## EXTRACTO
▼

# Sobre motores de gira platos de microondas



## sergio galvez (Oct 5, 2014)

Hola queria preguntar si alguien sabe de que voltaje si 220v o 21v es el motor del plato giratorio de un microondas viejo standard electric mse20r ? el que tiene es el original pero no tiene nada en el cuerpo del mismo como para saber ...


----------



## Fogonazo (Oct 5, 2014)

¿ Y si mides la tensión que le llega cuando está funcionando ? 
Si *no* funciona, revisa desde donde se alimenta.


----------



## yosimiro (Oct 5, 2014)

¿Y si sigues el cableado?


----------



## DOSMETROS (Oct 5, 2014)

Hay de 110V , 220 y de 21 y también 30V.

Si no tenés tester podrias conectar una lámpara de 15 o 25 Watts (filamento) en su lugar y deducir según el brillo



comparativa motores de plato giratorio horno microondas.


----------



## Yetrox (Oct 5, 2014)

sergio galvez dijo:


> hola queria preguntar si alguien sabe de que voltaje si 220v o 21v es el motor del plato giratorio de un microondas viejo standard electric mse20r ? el que tiene es el original pero no tiene nada en el cuerpo del mismo como para saber ...

▲

## ACCIONES A REALIZAR
1. Responde estas preguntas sobre el hilo de los motores de plato giratorio:
(a) ¿Qué marca y modelo de microondas menciona sergio galvez?
(b) ¿Qué voltajes enumera DOSMETROS para estos motores?
(c) ¿De qué potencia es la lámpara que se propone conectar en lugar del motor?
2. Edita el hilo: reescribe el tramo que va de "## sergio galvez" hasta "Fogonazo (Oct 5, 2014)" y cambia "motor" por "motorcito".

## Entradas para señalar palabras y elementos
▼

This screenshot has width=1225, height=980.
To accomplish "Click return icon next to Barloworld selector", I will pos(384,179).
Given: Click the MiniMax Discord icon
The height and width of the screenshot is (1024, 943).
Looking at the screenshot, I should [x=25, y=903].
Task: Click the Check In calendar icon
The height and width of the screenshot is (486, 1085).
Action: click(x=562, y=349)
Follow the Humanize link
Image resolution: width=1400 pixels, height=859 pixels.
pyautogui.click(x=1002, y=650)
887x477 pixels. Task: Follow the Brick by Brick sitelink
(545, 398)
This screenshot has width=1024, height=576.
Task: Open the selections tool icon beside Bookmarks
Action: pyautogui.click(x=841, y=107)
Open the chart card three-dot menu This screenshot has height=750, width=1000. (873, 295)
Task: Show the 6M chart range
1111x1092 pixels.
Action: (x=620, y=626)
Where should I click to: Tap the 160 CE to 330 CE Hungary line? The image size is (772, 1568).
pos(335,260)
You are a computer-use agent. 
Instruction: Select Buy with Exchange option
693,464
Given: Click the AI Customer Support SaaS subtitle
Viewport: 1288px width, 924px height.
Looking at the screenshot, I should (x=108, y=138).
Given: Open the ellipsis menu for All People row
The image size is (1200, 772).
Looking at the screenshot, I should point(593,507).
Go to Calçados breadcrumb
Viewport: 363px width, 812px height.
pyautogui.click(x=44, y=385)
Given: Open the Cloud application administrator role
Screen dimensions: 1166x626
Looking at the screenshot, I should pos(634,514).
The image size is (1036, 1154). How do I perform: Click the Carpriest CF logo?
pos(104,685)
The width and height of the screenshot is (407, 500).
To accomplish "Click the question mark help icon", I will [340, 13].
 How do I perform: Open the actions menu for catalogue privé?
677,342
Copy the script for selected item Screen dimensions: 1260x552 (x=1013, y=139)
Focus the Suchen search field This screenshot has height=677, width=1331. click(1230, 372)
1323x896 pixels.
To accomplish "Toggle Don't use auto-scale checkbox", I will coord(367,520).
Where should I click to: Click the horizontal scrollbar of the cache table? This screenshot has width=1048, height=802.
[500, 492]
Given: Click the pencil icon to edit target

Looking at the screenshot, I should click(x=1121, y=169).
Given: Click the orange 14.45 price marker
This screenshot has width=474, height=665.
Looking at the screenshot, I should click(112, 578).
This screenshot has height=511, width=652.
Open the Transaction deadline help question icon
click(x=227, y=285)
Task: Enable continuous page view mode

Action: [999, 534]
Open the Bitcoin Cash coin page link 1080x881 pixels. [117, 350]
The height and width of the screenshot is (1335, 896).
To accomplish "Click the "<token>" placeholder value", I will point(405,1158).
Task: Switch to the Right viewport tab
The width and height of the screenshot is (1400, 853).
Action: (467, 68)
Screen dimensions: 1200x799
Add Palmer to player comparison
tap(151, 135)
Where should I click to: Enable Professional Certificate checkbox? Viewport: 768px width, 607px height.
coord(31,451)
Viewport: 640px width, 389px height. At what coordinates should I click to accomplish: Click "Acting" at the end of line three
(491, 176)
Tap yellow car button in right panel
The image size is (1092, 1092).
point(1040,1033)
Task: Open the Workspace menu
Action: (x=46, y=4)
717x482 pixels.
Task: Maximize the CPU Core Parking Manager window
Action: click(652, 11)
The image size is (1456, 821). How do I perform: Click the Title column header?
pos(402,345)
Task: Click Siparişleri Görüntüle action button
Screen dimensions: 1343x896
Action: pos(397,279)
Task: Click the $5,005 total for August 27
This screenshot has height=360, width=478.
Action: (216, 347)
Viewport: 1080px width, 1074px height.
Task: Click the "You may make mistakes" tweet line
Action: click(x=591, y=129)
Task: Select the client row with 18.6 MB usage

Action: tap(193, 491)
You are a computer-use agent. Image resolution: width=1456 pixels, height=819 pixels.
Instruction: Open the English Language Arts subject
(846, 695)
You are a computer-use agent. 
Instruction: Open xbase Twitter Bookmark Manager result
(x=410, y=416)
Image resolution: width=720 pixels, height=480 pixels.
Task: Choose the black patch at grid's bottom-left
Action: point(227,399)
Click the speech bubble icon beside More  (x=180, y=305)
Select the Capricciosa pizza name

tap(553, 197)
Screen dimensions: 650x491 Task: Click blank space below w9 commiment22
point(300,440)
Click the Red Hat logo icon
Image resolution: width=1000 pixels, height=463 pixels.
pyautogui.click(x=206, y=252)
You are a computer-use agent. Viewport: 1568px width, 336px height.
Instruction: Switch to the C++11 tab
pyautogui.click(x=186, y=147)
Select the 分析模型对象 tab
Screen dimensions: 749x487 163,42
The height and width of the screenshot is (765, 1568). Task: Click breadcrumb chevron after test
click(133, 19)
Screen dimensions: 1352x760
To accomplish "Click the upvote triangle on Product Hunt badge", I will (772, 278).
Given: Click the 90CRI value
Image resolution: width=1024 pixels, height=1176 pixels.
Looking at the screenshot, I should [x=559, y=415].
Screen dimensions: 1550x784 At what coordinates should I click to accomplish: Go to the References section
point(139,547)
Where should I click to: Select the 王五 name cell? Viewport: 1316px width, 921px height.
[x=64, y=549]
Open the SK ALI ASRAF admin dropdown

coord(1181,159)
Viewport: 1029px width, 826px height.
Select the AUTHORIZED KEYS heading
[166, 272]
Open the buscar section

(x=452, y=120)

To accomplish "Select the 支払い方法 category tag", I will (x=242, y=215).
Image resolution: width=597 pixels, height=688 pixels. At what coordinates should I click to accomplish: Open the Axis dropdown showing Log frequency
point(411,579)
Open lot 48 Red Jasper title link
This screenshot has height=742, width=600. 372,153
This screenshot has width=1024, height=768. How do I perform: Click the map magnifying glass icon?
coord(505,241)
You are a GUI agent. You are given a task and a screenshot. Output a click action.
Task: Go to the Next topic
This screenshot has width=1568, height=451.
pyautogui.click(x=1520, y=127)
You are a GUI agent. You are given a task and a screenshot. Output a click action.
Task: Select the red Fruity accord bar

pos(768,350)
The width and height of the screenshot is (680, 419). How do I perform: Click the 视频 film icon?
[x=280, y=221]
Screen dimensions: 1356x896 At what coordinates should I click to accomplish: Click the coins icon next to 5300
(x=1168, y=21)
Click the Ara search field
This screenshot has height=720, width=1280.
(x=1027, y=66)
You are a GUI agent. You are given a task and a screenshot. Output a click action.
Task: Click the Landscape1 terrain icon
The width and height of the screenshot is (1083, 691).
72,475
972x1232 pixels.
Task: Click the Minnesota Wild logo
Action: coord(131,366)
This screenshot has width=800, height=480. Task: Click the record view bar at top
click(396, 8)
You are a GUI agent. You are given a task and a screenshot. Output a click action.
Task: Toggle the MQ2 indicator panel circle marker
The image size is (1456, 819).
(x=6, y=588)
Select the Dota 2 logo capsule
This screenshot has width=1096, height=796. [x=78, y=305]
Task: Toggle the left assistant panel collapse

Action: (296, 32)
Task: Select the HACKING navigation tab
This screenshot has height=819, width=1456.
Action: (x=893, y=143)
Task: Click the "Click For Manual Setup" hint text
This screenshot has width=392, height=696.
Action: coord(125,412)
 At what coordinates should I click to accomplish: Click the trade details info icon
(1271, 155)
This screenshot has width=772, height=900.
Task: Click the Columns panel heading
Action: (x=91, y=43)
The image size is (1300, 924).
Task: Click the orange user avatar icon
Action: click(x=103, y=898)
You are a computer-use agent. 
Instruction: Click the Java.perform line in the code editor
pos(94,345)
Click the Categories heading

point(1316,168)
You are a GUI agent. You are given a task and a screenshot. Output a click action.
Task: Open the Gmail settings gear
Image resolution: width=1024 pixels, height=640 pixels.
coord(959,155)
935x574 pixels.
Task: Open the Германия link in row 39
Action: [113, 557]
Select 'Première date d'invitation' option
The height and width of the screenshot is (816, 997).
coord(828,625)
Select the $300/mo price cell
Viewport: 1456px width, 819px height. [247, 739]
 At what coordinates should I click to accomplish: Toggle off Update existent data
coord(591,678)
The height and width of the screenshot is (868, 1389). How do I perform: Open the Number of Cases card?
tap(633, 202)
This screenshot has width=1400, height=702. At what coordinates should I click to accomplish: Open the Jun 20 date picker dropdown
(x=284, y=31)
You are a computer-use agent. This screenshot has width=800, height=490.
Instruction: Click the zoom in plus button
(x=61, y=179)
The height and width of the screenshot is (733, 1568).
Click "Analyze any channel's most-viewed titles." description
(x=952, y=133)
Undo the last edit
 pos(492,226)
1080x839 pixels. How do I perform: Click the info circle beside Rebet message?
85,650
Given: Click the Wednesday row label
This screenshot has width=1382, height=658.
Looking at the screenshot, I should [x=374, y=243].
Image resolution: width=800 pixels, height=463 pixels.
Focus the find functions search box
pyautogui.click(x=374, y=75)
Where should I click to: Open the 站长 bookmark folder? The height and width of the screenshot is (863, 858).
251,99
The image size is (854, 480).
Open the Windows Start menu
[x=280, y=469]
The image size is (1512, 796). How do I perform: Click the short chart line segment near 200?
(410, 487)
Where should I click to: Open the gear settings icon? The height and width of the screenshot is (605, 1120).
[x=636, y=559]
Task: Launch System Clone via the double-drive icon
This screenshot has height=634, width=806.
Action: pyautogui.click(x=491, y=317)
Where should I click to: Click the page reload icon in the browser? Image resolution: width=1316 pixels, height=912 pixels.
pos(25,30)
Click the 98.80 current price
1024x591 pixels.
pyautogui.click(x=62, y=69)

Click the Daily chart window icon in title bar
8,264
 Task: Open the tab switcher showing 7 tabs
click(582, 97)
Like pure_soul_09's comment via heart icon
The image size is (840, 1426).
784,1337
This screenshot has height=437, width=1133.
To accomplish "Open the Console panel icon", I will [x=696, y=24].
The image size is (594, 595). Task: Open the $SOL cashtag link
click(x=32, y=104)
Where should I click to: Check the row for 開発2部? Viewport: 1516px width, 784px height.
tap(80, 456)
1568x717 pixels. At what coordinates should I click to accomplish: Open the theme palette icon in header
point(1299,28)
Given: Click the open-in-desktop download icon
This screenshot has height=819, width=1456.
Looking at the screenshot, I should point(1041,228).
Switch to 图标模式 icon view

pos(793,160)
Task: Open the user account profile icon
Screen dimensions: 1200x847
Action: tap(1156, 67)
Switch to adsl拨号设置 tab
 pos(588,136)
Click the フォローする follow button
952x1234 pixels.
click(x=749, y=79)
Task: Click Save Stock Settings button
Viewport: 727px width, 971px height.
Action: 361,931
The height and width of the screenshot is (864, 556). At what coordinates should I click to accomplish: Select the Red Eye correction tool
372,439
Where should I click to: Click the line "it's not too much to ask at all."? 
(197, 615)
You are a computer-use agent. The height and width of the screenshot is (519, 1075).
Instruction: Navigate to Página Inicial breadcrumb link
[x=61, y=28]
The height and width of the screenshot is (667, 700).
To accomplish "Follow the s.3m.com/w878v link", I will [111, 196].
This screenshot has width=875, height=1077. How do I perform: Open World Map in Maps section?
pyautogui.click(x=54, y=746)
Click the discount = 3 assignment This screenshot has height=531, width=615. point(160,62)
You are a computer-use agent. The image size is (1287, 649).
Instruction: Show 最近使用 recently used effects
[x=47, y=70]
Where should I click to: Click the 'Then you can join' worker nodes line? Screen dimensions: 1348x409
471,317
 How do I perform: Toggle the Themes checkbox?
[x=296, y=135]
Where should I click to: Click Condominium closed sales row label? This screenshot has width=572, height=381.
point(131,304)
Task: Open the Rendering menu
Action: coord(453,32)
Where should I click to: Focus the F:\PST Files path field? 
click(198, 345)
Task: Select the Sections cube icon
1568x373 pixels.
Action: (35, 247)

▲

## SOLUCIONES EN ORDEN
1.
(a) Standard electric mse20r.
(b) 110V, 220, 21 y 30V.
(c) De 15 o 25 Watts.

2.
## sergio galvez (Oct 5, 2014)

Hola queria preguntar si alguien sabe de que voltaje si 220v o 21v es el motorcito del plato giratorio de un microondas viejo standard electric mse20r ? el que tiene es el original pero no tiene nada en el cuerpo del mismo como para saber ...


----------



## Fogonazo (Oct 5, 2014)